EXERCISE DATA START

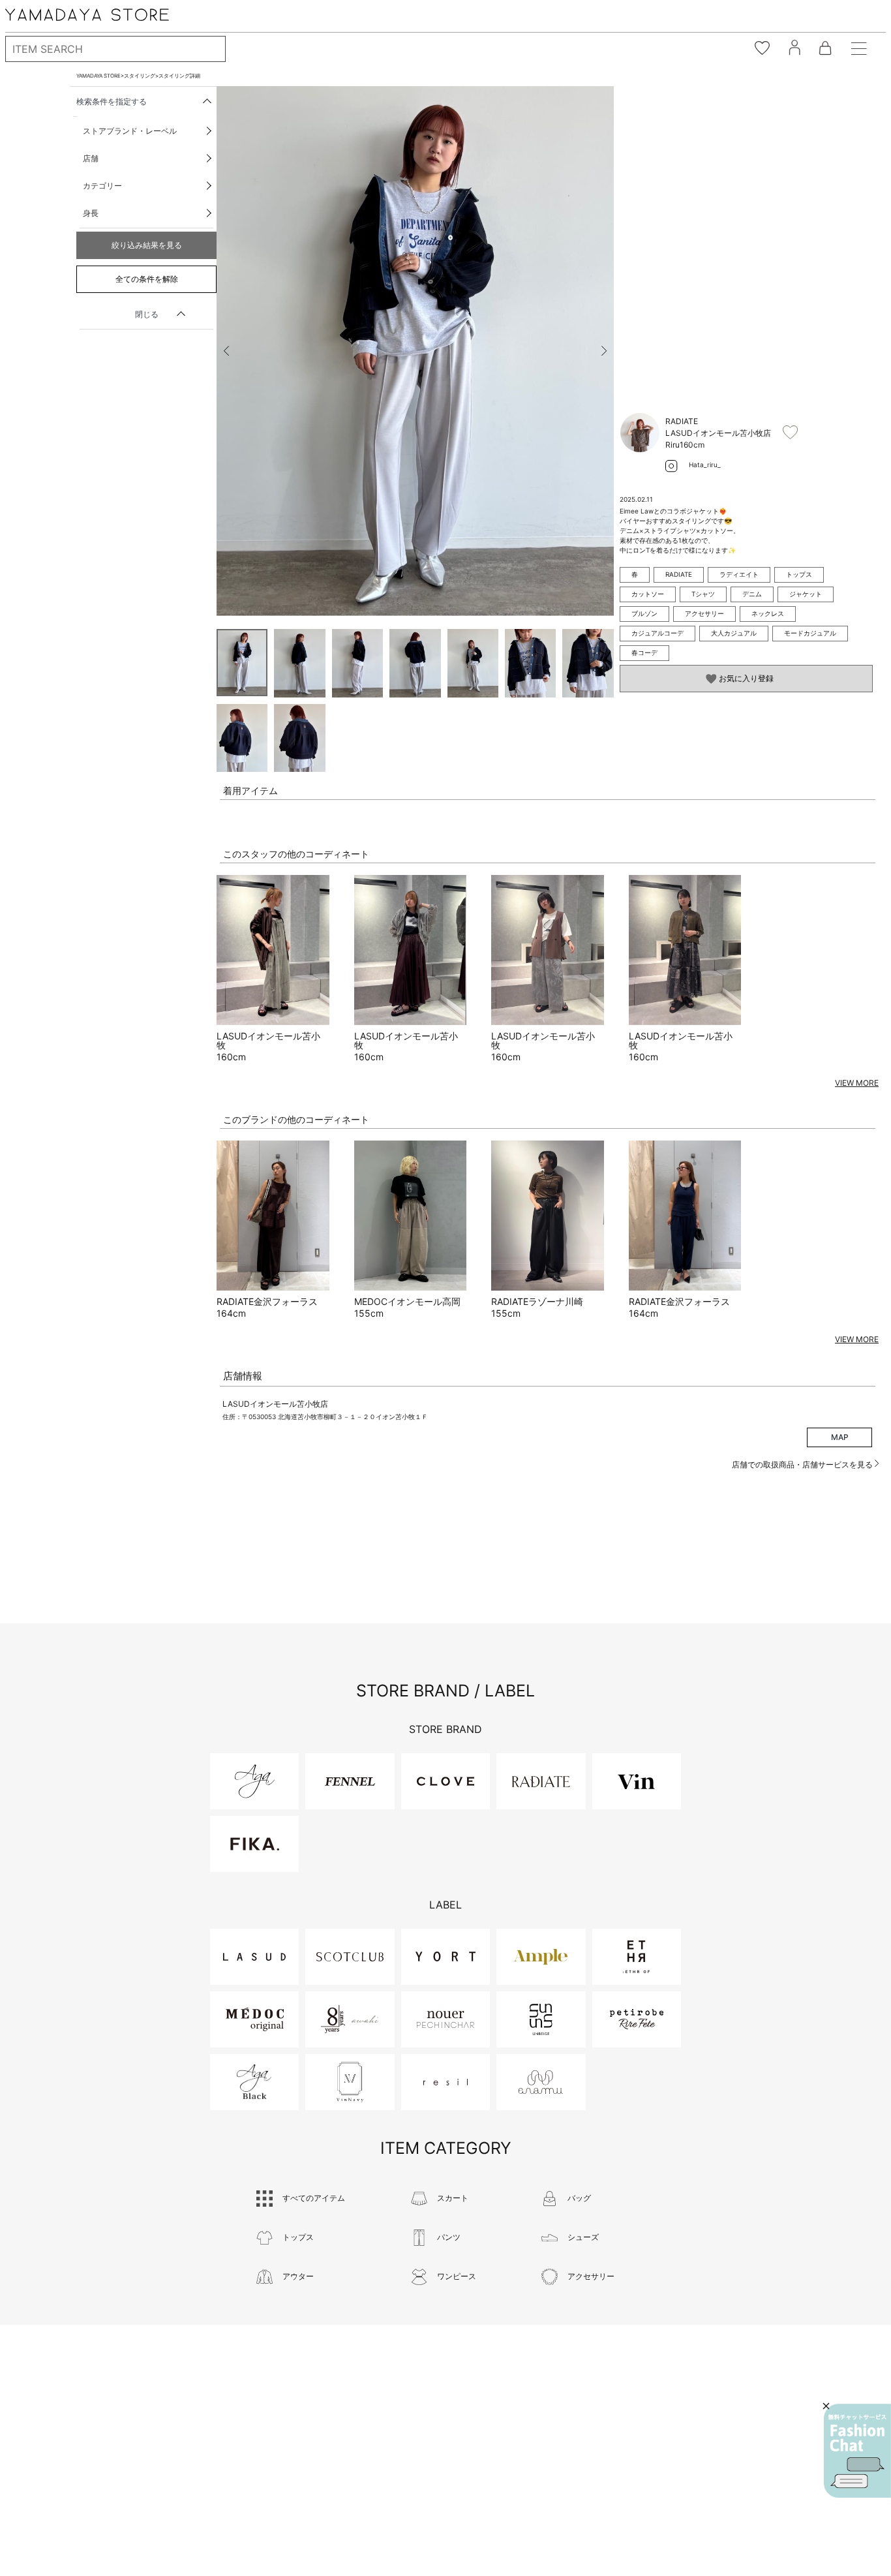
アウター (298, 2276)
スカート (452, 2198)
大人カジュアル (734, 633)
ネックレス (767, 613)
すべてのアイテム (313, 2198)
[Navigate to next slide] (604, 351)
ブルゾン (644, 613)
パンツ (449, 2237)
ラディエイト (739, 574)
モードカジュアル (810, 633)
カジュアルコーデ (657, 633)
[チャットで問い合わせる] (857, 2451)
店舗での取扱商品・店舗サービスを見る (803, 1464)
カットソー (647, 594)
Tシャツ (703, 594)
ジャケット (805, 594)
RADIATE (678, 574)
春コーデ (644, 652)
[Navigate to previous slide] (226, 351)
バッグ (579, 2198)
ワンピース (456, 2276)
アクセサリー (704, 613)
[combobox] (115, 49)
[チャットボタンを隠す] (826, 2406)
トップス (799, 574)
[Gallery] (415, 351)
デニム (752, 594)
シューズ (583, 2237)
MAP (840, 1437)
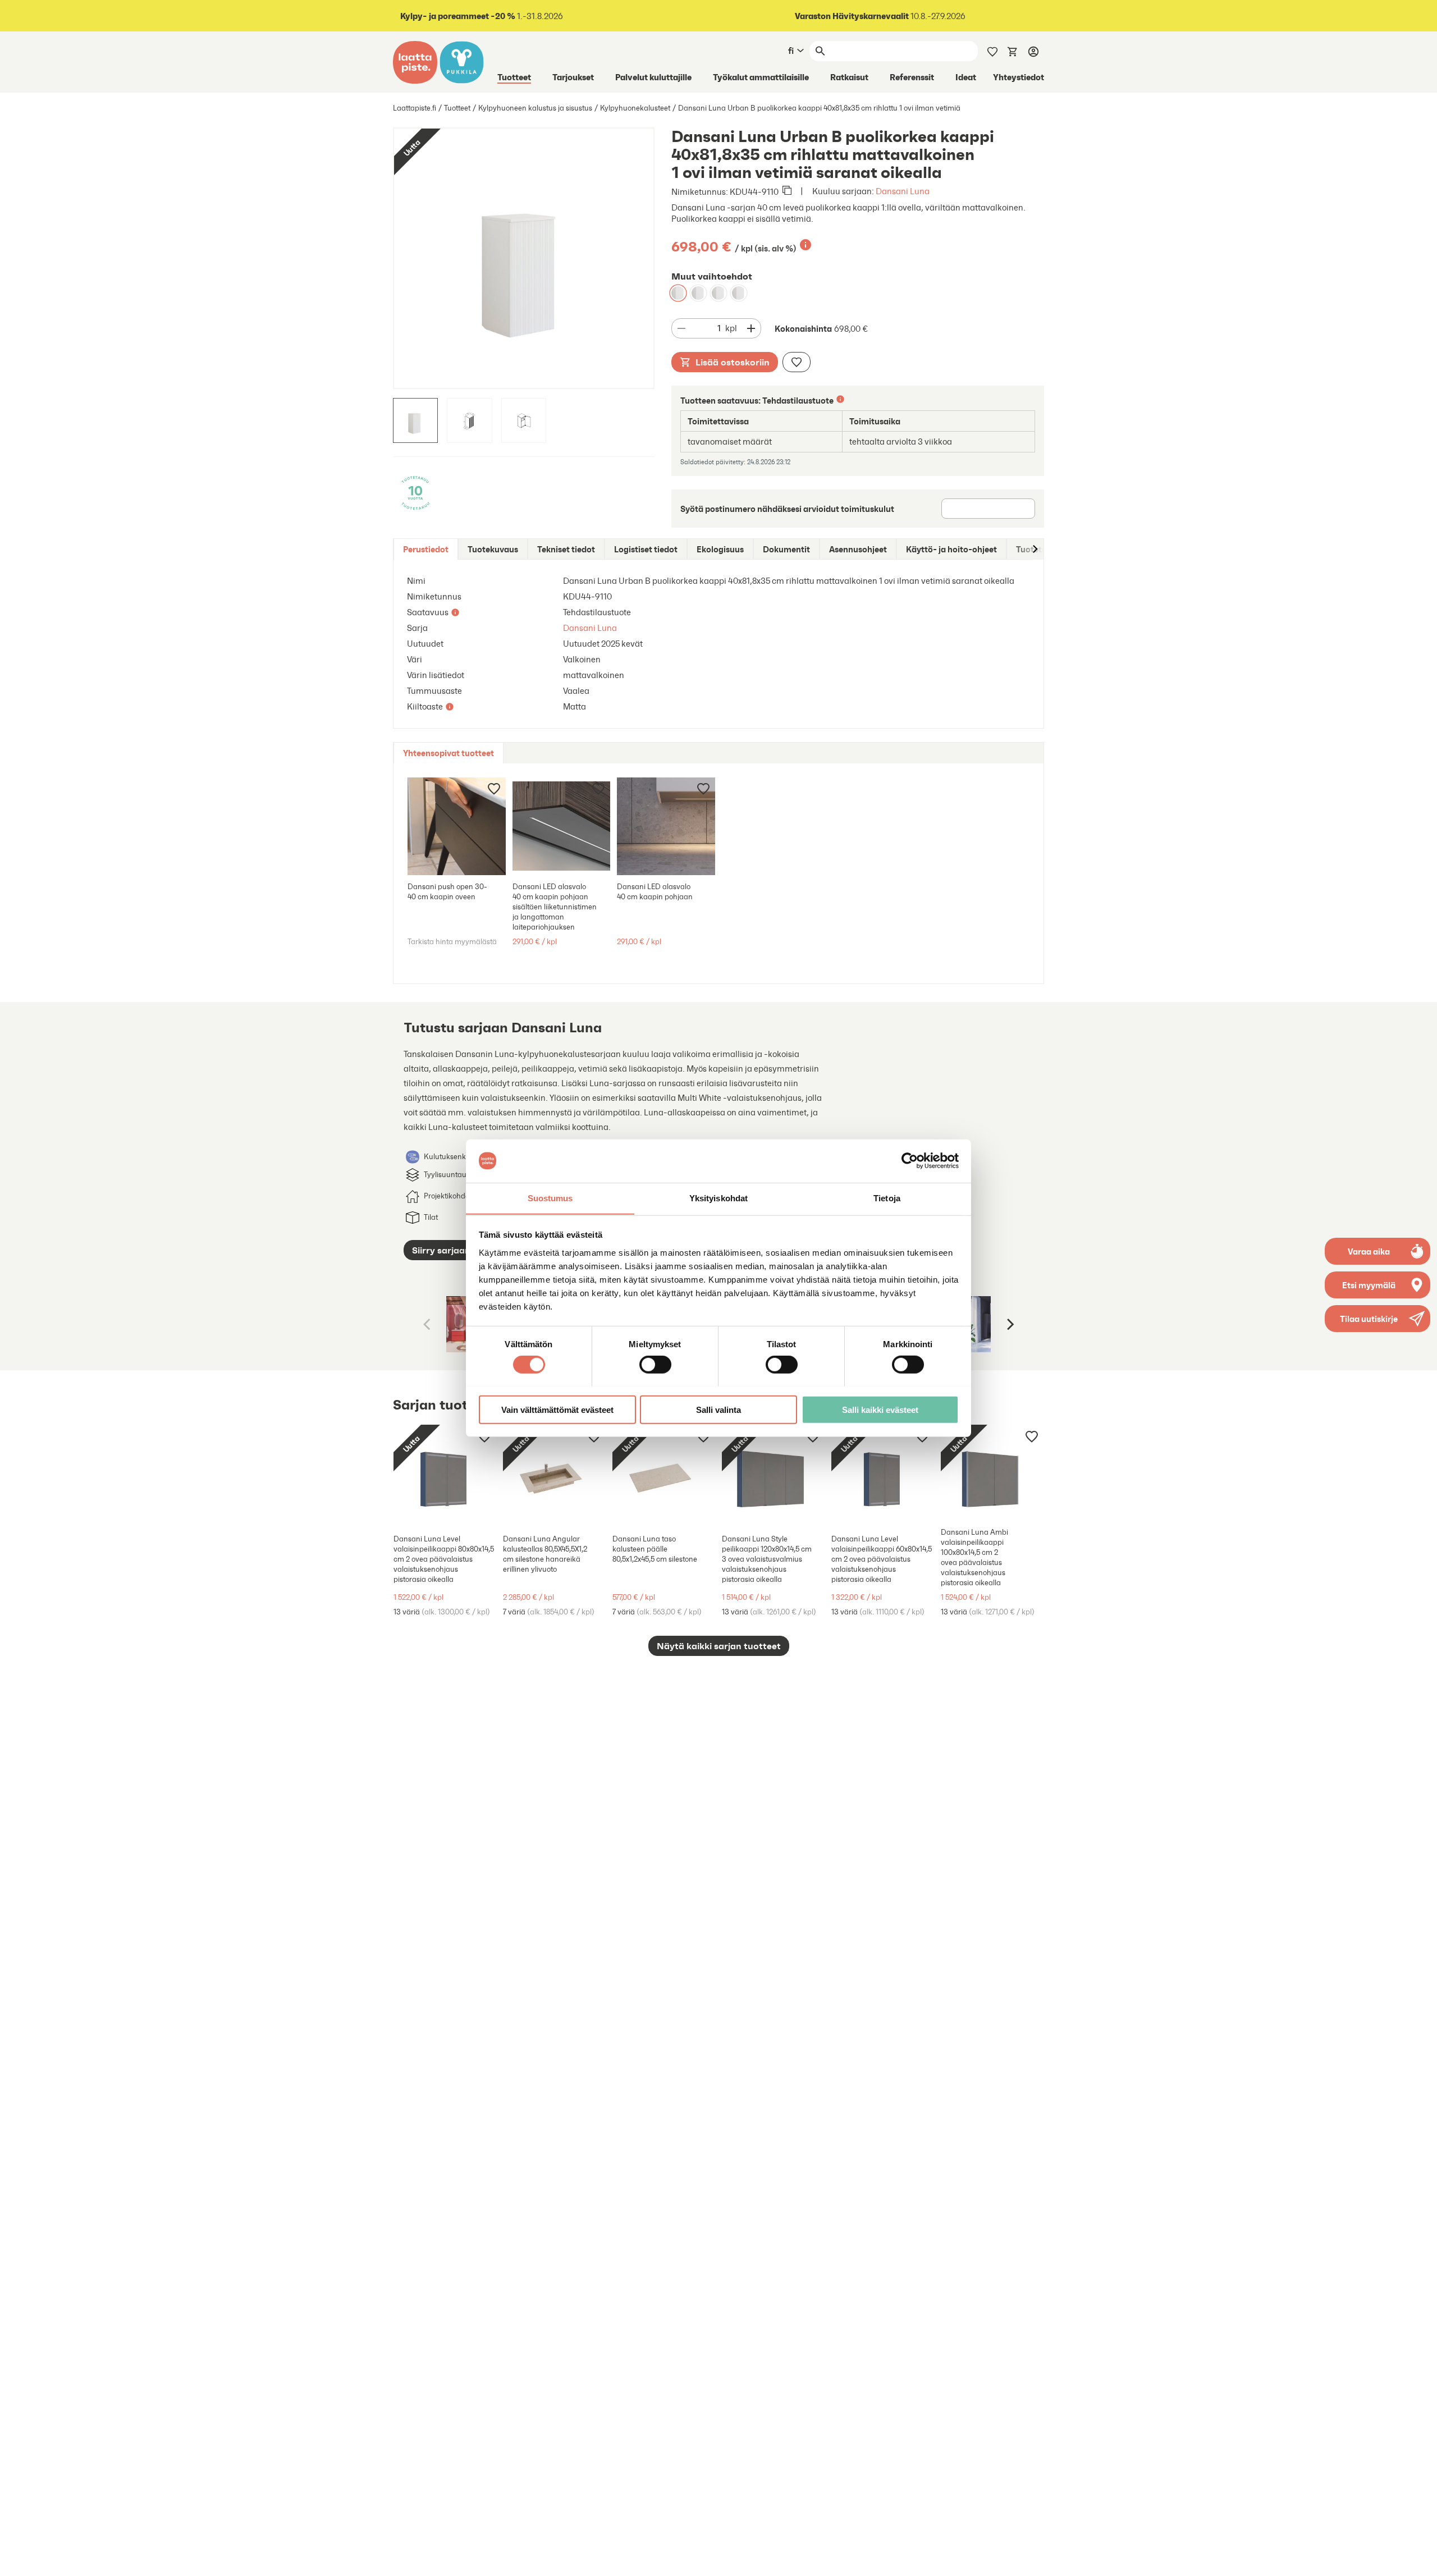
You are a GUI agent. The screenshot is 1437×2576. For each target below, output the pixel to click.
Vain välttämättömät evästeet (557, 1409)
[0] (1012, 50)
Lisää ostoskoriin (732, 362)
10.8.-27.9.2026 (880, 16)
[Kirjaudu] (1033, 51)
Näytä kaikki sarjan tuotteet (719, 1645)
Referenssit (912, 77)
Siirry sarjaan (441, 1250)
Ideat (965, 77)
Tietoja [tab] (886, 1197)
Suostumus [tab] (550, 1197)
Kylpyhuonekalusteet (635, 108)
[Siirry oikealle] (1035, 549)
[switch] (655, 1364)
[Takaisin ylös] (1420, 2559)
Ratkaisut (849, 77)
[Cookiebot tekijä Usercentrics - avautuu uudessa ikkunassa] (910, 1160)
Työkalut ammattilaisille (761, 77)
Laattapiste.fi (414, 108)
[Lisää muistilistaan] (796, 362)
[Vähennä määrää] (681, 328)
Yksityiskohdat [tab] (718, 1197)
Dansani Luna (903, 191)
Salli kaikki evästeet (880, 1409)
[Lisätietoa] (805, 244)
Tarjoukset (573, 77)
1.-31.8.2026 (481, 16)
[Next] (1009, 1324)
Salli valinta (718, 1409)
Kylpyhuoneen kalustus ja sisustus (535, 108)
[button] (1377, 1318)
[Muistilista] (992, 50)
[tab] (425, 549)
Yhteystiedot (1018, 77)
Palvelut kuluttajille (653, 77)
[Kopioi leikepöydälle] (786, 191)
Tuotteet (514, 77)
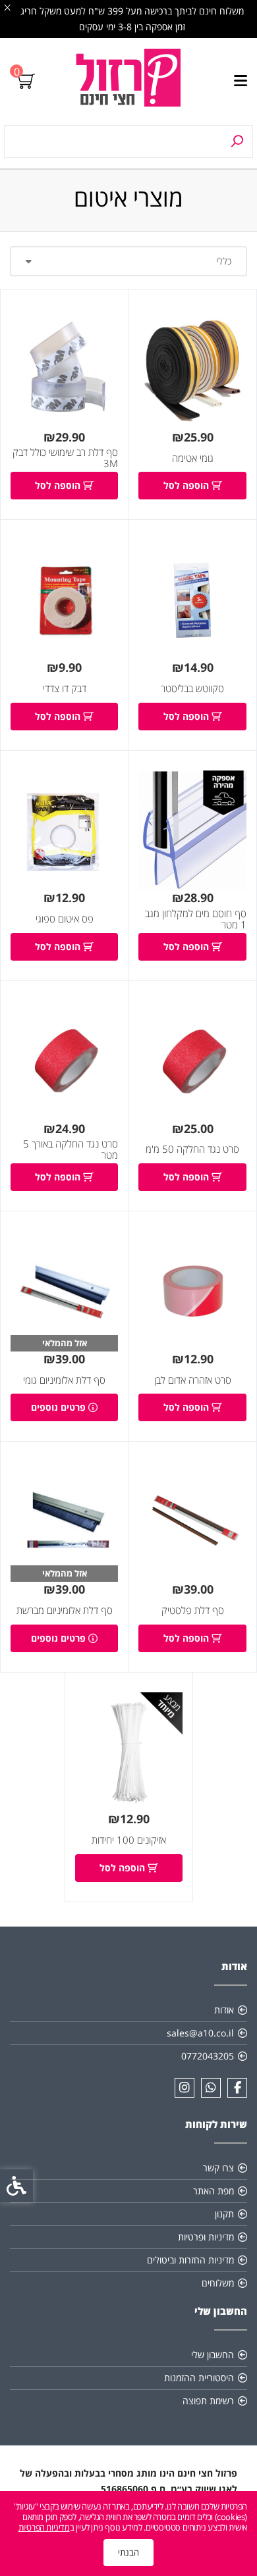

EXERCISE DATA END

▶ [TO DO]:
In the records above, find the line containing "シューズ (583, 2237)" and restate it and every line after it word for word, all pictures excluded.

▶ [EXERCISE RESPONSE]:
シューズ (583, 2237)
MAP (840, 1437)
You are a GUI agent. The screenshot is 1437×2576. For each target below, output the pixel to click.
Vain välttämättömät evästeet (557, 1409)
[0] (1012, 50)
Lisää ostoskoriin (732, 362)
10.8.-27.9.2026 (880, 16)
[Kirjaudu] (1033, 51)
Näytä kaikki sarjan tuotteet (719, 1645)
Referenssit (912, 77)
Siirry sarjaan (441, 1250)
Ideat (965, 77)
Tietoja [tab] (886, 1197)
Suostumus [tab] (550, 1197)
Kylpyhuonekalusteet (635, 108)
[Siirry oikealle] (1035, 549)
[switch] (655, 1364)
[Takaisin ylös] (1420, 2559)
Ratkaisut (849, 77)
[Cookiebot tekijä Usercentrics - avautuu uudessa ikkunassa] (910, 1160)
Työkalut ammattilaisille (761, 77)
Laattapiste.fi (414, 108)
[Lisää muistilistaan] (796, 362)
[Vähennä määrää] (681, 328)
Yksityiskohdat [tab] (718, 1197)
Dansani Luna (903, 191)
Salli kaikki evästeet (880, 1409)
[Lisätietoa] (805, 244)
Tarjoukset (573, 77)
1.-31.8.2026 (481, 16)
[Next] (1009, 1324)
Salli valinta (718, 1409)
Kylpyhuoneen kalustus ja sisustus (535, 108)
[button] (1377, 1318)
[Muistilista] (992, 50)
[tab] (425, 549)
Yhteystiedot (1018, 77)
Palvelut kuluttajille (653, 77)
[Kopioi leikepöydälle] (786, 191)
Tuotteet (514, 77)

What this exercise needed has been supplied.